Un article écrit par Alicia Rochevrier

Nadiya Ukraine : danser pour la démocratie

Arts > Danse

Le Ballet national d’Ukraine entamait sa tournée canadienne et présentait lundi soir son spectacle Nadiya Ukraine dans la capitale nationale. C’est sur la grande scène de la salle Louis-Fréchette que les 23 danseuses et danseurs ukrainiens ont su briller du bout des doigts... jusqu'à la pointe des pieds.

Tutus, musique à grand déploiement, chorégraphies magnifiquement exécutées : on ne peut réinventer une performance de ballet classique. Par contre, on peut en mesurer toute la signification dans le contexte de la guerre que vit l’Ukraine depuis près de deux ans.

Avant même que les danseurs entrent en scène, un discours de paix enregistré par Olena Zelenska, la première dame d’Ukraine, était projeté sur un écran. Un ukrainien montréalais a par la suite chanté l’hymne national canadien et ukrainien, devant un public debout.

Vingt-trois danseurs de haut calibre

Le Ballet national d’Ukraine de l’Opéra national Taras Shevchenko, situé à Kiev, fait partie des plus grands ballets au monde.

Nadiya Ukraine est une célébration de l’art. Jamais l’organisation n’avait présenté un spectacle du genre, avec autant de styles de danses et de costumes.

L’essence de la culture ukrainienne y était bien présente, surtout par la saveur folklorique et contemporaine de la mise en scène dans la deuxième partie.

Les numéros étaient nombreux. Certaines chorégraphies ont été plus marquantes que d’autres, comme ce numéro où trois artistes ont dansé devant les projections de villes ukrainiennes complètement détruites, sur la pièce Lacrimosa de Mozart.

Ou encore ce moment où l’une des danseuses exécutait à la perfection de petits pas par en arrière, un exercice d'une rapidité qui laissait sans voix.

Le spectacle s’est tricoté autour d’indémodables du répertoire classique, comme les ballets Don Quichotte, LeCorsaire et Giselle, mais aussi des musiques de compositeurs ukrainiens tels que Mykola Lysenko, Mykhailo Skorulskyi, Myroslav Skoryk et Evgueni Stankovitch.

Contrairement à l’idée reçue d’un ballet classique, il y avait quelques interactions avec le public et des mimiques qui faisaient parfois rire.

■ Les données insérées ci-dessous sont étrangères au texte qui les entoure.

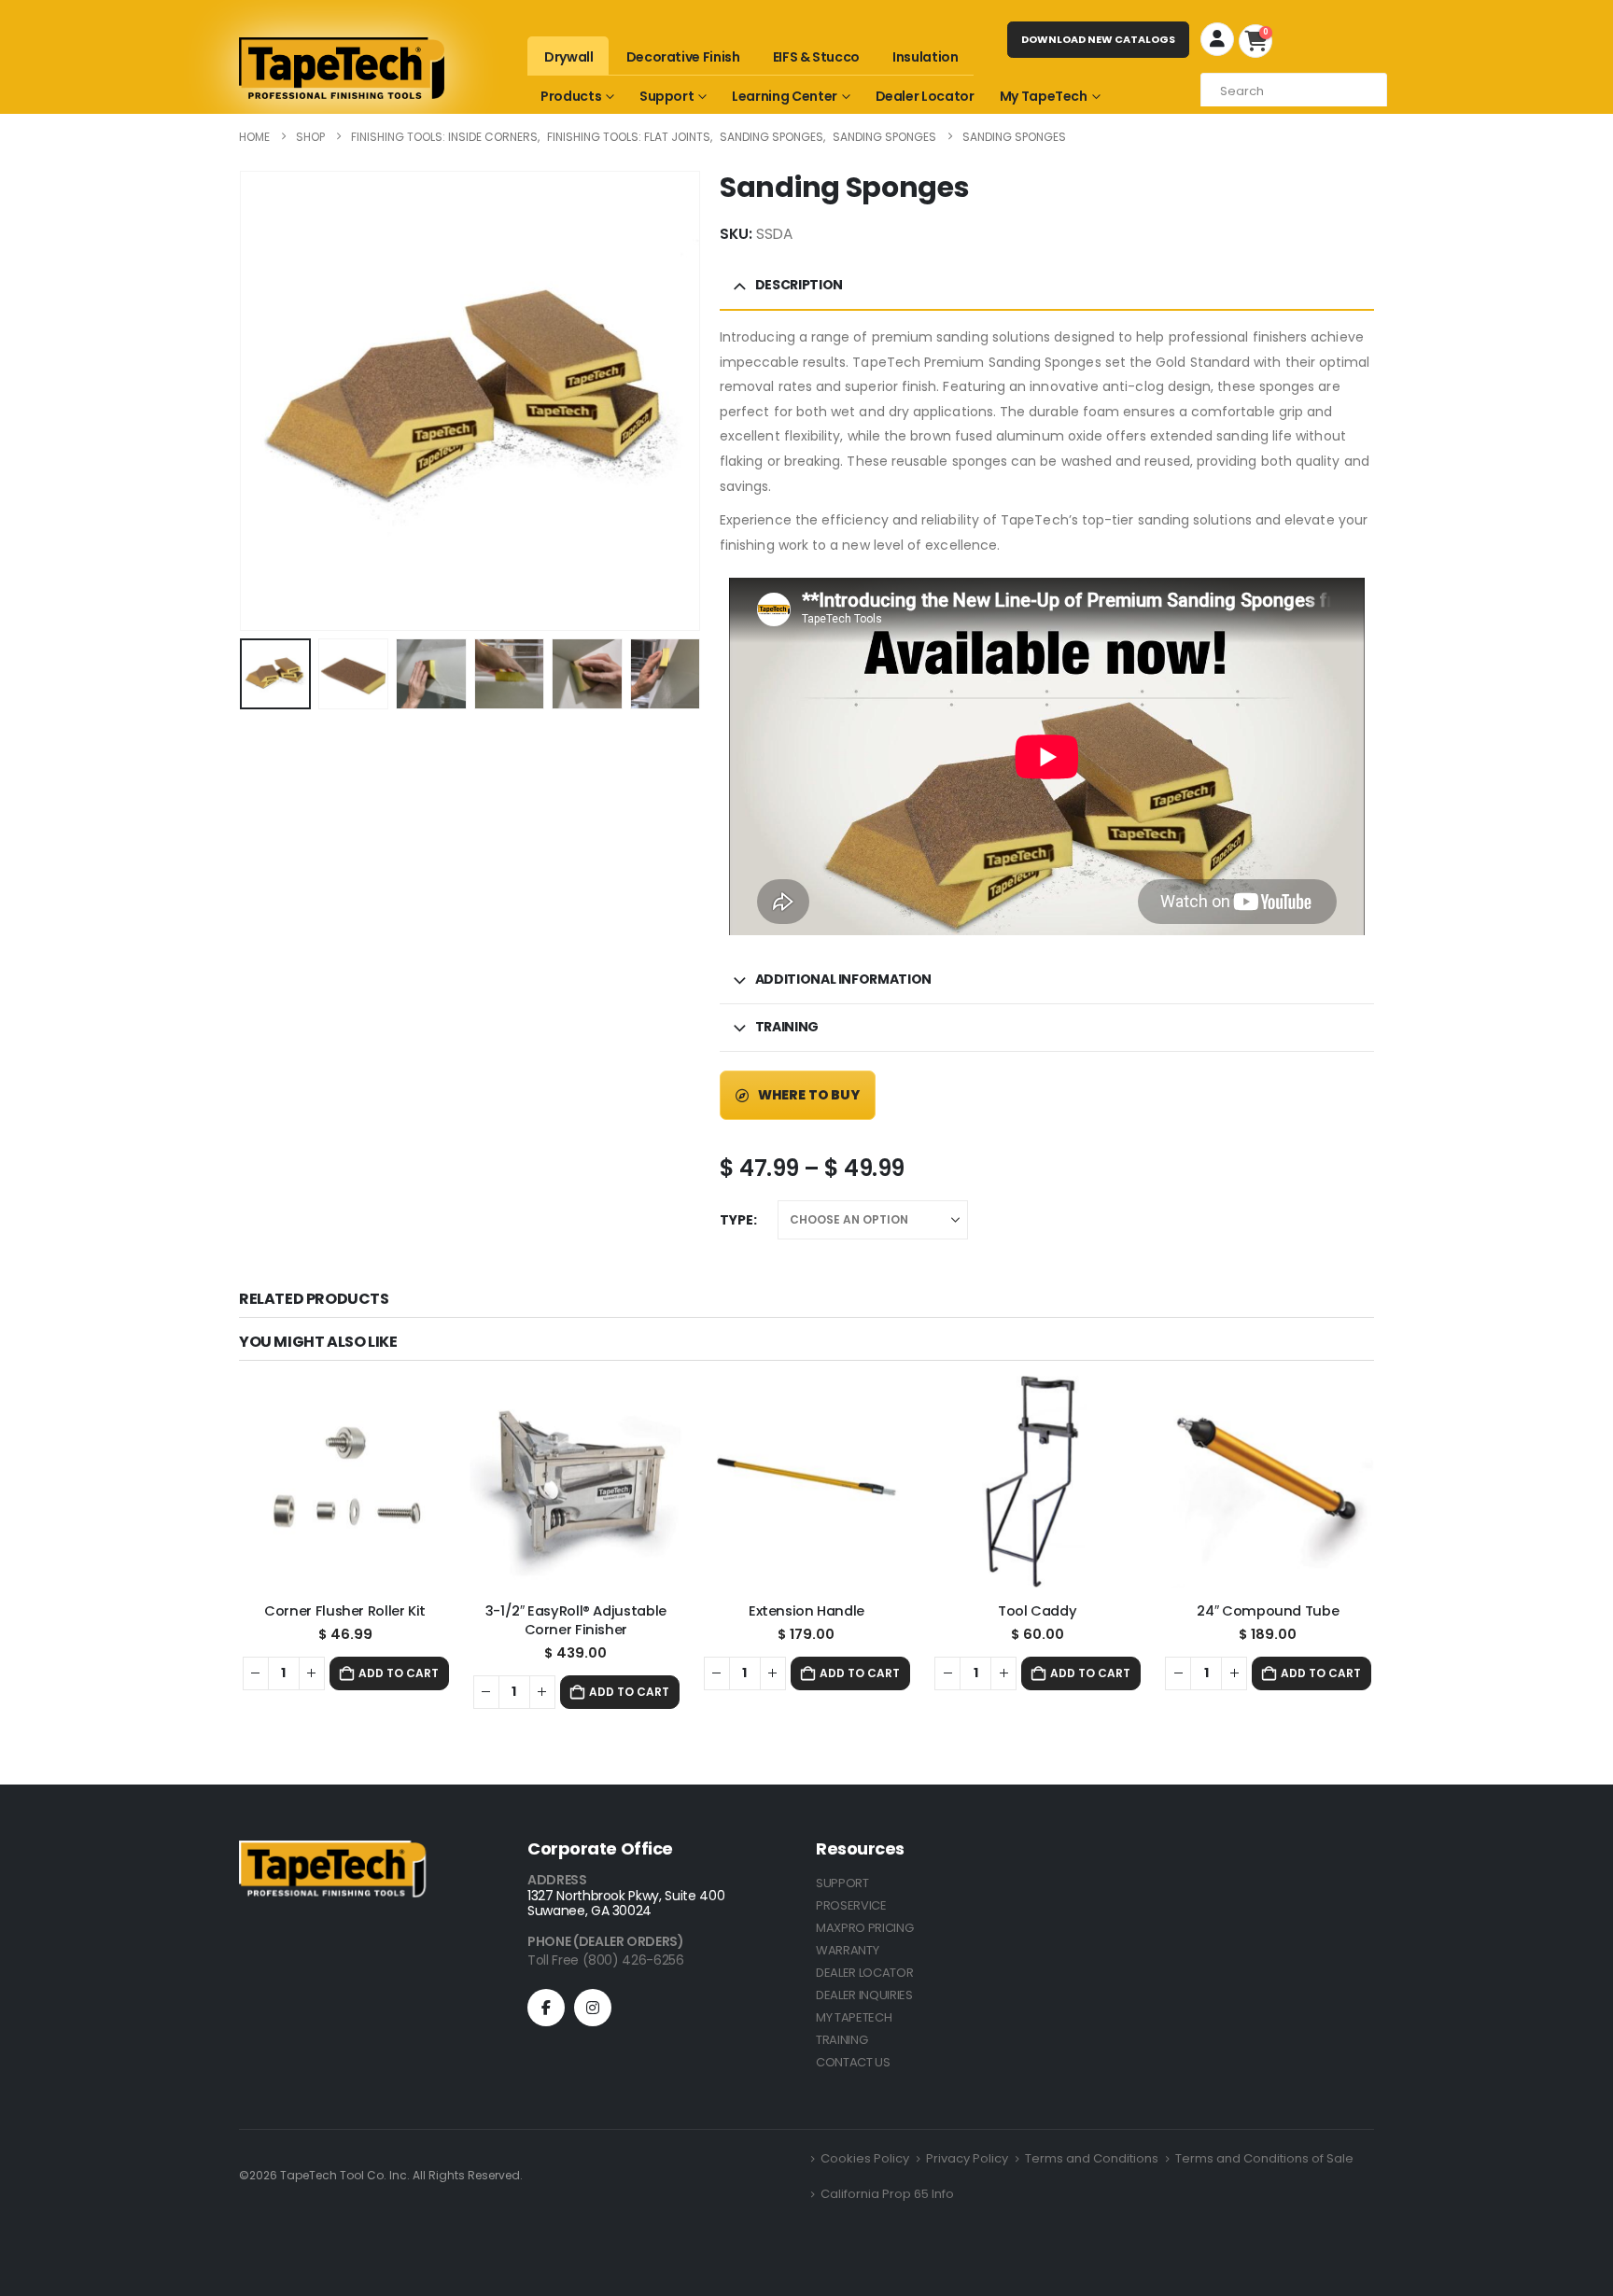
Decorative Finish (683, 57)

Le plus impressionnant se terre quand même dans la synchronicité des mouvements et des pas. La grâce des danseurs est fascinante, on dirait qu’ils volaient sur le plancher comme s’ils étaient sur un nuage. Ils virevoltaient, enchaînaient les pirouettes et les cabrioles. À travers les danses, une histoire (souvent d’amour) s’y dessinait. C’est ce qui donne le charme à un spectacle de ballet et il n’est pas difficile de s’y laisser porter.

D'un univers à l'autre

Des projections de paysages, de villages et de tableaux fantastiques servaient à plonger le public dans différents univers. L’éclairage avait aussi une place de choix pour mettre en valeur les danseurs et projeter des formes au sol.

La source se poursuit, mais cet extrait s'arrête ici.